* [Directions for this task]: Please set down the line that contains "This screenshot has width=1181, height=774." and every line below it through the last, exactly as written, with no other lines.

------------------------------------------------

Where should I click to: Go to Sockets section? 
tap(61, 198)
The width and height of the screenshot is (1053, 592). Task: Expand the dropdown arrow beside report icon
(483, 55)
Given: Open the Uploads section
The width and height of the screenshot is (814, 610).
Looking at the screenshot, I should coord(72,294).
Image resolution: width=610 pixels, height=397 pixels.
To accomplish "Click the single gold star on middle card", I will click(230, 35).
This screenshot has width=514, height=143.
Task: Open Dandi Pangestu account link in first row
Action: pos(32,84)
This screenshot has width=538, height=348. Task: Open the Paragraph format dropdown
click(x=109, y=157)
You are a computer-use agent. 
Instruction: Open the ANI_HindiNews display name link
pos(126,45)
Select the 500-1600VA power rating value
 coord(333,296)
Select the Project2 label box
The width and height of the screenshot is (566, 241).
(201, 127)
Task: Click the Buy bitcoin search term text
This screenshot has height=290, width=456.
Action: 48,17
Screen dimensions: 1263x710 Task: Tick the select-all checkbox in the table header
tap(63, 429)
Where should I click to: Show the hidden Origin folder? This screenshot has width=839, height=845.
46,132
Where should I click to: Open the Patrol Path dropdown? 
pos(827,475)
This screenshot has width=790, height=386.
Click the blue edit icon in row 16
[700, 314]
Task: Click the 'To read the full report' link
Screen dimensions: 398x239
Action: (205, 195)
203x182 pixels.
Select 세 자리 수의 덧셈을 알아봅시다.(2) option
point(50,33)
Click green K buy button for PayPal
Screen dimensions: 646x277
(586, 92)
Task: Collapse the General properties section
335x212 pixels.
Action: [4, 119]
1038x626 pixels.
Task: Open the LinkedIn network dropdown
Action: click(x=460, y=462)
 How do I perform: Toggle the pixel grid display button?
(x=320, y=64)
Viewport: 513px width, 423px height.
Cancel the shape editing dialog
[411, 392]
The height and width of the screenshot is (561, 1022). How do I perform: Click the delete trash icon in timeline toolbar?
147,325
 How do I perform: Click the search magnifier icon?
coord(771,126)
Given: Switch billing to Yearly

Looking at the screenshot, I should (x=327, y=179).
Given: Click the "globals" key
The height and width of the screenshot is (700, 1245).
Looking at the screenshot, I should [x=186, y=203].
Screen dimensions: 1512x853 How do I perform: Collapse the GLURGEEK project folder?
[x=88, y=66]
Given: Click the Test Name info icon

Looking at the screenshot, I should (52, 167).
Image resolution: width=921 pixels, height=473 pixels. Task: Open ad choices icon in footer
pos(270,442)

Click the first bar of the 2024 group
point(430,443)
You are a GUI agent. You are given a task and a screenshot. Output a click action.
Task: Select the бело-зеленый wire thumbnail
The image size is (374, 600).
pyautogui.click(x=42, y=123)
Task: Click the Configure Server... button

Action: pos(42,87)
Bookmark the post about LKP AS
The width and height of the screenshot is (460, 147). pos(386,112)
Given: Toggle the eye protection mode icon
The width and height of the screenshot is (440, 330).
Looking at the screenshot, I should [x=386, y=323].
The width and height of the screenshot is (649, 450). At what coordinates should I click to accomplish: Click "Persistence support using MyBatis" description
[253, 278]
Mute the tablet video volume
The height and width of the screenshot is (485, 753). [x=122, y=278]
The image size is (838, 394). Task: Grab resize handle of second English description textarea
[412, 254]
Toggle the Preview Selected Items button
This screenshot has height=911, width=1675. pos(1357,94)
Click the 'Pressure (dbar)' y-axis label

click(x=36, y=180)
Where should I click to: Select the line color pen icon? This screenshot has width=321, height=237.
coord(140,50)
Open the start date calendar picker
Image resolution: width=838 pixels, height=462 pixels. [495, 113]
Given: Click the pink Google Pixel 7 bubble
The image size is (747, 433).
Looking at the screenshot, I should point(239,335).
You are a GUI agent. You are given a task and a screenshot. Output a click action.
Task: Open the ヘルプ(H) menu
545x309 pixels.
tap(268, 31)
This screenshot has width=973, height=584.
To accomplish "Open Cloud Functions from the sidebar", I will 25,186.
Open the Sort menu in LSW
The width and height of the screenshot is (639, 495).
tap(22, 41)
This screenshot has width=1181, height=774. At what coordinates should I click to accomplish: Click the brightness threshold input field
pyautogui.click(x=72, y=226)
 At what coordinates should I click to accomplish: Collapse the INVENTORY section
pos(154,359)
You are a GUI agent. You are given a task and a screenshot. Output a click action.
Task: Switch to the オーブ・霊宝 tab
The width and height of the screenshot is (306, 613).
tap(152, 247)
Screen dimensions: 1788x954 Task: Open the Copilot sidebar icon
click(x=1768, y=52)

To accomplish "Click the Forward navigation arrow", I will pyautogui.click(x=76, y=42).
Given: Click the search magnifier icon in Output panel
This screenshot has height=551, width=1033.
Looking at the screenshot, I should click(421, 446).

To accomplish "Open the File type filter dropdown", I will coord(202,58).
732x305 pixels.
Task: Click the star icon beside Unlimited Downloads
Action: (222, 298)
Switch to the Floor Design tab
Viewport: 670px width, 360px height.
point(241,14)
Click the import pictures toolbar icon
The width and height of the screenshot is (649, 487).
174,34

------------------------------------------------

* [Reply to the task]:
This screenshot has width=1181, height=774. At what coordinates should I click to accomplish: Click the brightness threshold input field
pyautogui.click(x=72, y=226)
 At what coordinates should I click to accomplish: Collapse the INVENTORY section
pos(154,359)
You are a GUI agent. You are given a task and a screenshot. Output a click action.
Task: Switch to the オーブ・霊宝 tab
The width and height of the screenshot is (306, 613).
tap(152, 247)
Screen dimensions: 1788x954 Task: Open the Copilot sidebar icon
click(x=1768, y=52)

To accomplish "Click the Forward navigation arrow", I will pyautogui.click(x=76, y=42).
Given: Click the search magnifier icon in Output panel
This screenshot has height=551, width=1033.
Looking at the screenshot, I should click(421, 446).

To accomplish "Open the File type filter dropdown", I will coord(202,58).
732x305 pixels.
Task: Click the star icon beside Unlimited Downloads
Action: (222, 298)
Switch to the Floor Design tab
Viewport: 670px width, 360px height.
point(241,14)
Click the import pictures toolbar icon
The width and height of the screenshot is (649, 487).
174,34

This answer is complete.